Avvistato squalo elefante nelle acque sarde

E' un esemplare enorme ma innocuo

Inserita da il 12 agosto 2012

Squali nelle nostre acque? Al solo pensiero di poterne incrociare uno durante una piacevole nuotata  fa senza dubbio rabbrividire. Ma niente paura se proprio uno squalo elefante, enorme ma innocuo, è stato avvistato la scorsa settimana nelle acque sarde, nel Golfo di Orosei (Nuoro). “Lo squalo elefante è un animale migratore, non sappiamo da dove arriva e abbiamo scarse informazioni su questa specie, ma è certamente un esemplare del tutto innocuo nutrendosi prevalentemente di plancton” spiega all’Adnkronos Eleonora de Sabata, giornalista, fotografa di mare e presidente dell’associazione ambientalista MedSharks che si occupa della ricerca, divulgazione e conservazione degli squali nel Mediterraneo.
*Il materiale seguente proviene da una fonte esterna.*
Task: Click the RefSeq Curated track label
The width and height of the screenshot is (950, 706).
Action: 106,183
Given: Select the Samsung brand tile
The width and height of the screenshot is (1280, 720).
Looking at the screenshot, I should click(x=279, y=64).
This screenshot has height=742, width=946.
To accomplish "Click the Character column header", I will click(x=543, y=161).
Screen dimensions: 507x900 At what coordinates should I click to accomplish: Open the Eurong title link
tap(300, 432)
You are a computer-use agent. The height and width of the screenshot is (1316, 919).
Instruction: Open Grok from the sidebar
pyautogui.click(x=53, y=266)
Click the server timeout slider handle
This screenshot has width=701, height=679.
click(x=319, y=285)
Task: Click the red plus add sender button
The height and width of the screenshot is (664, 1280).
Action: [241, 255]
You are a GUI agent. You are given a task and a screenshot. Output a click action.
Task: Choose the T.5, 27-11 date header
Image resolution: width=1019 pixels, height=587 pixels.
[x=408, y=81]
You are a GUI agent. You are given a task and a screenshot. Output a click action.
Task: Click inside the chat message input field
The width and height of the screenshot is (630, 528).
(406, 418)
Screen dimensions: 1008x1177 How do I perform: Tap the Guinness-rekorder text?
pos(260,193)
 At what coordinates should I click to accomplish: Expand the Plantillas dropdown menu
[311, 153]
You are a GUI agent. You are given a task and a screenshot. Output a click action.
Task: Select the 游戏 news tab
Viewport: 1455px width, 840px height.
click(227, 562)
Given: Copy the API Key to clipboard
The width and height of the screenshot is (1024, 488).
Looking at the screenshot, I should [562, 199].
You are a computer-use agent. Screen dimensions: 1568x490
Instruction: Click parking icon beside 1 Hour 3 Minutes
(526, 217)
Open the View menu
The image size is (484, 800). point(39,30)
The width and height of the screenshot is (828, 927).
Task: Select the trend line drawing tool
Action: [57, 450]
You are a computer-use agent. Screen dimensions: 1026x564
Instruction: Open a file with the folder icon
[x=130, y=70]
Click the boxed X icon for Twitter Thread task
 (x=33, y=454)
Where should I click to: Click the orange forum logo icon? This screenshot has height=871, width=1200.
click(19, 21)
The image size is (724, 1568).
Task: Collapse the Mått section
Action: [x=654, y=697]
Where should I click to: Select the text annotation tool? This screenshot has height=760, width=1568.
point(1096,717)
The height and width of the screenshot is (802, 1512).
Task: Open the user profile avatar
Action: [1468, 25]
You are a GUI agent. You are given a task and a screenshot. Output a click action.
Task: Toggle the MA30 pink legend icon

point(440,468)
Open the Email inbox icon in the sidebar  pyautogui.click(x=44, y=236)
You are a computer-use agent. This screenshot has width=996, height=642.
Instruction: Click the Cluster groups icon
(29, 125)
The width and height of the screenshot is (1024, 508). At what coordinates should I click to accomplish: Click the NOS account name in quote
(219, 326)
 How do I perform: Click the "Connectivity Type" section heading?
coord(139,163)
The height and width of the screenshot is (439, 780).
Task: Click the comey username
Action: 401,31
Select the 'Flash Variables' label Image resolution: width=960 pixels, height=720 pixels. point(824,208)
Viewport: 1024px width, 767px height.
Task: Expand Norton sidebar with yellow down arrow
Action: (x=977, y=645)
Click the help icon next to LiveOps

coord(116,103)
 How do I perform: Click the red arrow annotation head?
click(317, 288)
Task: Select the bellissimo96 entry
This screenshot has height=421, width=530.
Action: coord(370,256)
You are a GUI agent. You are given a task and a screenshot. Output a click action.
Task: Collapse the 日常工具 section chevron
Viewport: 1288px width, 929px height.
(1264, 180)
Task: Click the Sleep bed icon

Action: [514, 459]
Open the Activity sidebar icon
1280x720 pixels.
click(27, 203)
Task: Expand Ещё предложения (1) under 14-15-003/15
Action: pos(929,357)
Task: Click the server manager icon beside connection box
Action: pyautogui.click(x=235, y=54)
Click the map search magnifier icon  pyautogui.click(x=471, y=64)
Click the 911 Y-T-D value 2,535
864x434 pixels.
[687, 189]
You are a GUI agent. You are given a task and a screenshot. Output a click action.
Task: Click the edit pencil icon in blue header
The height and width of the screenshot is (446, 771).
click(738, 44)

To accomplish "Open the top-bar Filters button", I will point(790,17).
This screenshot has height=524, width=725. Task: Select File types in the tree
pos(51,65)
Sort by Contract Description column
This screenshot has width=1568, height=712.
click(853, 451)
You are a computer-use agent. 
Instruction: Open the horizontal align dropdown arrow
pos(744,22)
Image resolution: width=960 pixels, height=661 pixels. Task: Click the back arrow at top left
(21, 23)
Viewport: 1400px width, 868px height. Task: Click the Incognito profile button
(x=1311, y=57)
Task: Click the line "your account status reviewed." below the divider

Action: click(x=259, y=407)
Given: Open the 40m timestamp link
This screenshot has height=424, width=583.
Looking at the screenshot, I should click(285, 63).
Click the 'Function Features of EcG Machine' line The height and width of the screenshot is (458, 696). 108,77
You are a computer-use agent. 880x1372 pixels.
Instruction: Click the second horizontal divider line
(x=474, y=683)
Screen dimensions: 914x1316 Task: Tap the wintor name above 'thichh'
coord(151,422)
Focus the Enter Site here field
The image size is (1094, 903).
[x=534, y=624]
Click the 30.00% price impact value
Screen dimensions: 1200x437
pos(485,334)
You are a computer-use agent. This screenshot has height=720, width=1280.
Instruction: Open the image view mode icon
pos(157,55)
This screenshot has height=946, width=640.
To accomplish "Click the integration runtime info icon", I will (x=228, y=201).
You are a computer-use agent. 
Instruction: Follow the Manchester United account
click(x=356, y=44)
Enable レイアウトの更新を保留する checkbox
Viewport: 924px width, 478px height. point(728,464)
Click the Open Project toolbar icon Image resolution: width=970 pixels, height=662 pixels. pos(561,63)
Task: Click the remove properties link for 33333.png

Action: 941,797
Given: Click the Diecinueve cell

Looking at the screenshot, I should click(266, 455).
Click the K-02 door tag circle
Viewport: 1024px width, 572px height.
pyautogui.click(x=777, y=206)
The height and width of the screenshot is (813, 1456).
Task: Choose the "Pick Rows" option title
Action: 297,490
“Le dimensioni sono enormi – aggiunge l’esperta – è la seconda specie più grande al mondo dopo lo squalo balena e il primo nel Mediterraneo raggiungendo in media i 7-8 metri di lunghezza”.

Per fortuna la situazione generale degli squali nei nostri mari è migliorata: “Sono molto diminuiti nelle nostre acque, un dato preoccupante è che il 42% delle specie (circa una settantina) di squali nel Mediterraneo è a rischio estinzione secondo l’ultimo rapporto della Iucn (L’Unione mondiale per la conservazione della natura), uscito il 16 novembre scorso, dove mako e smeriglio sono risultati i più a rischio”, ha concluso l’esperta.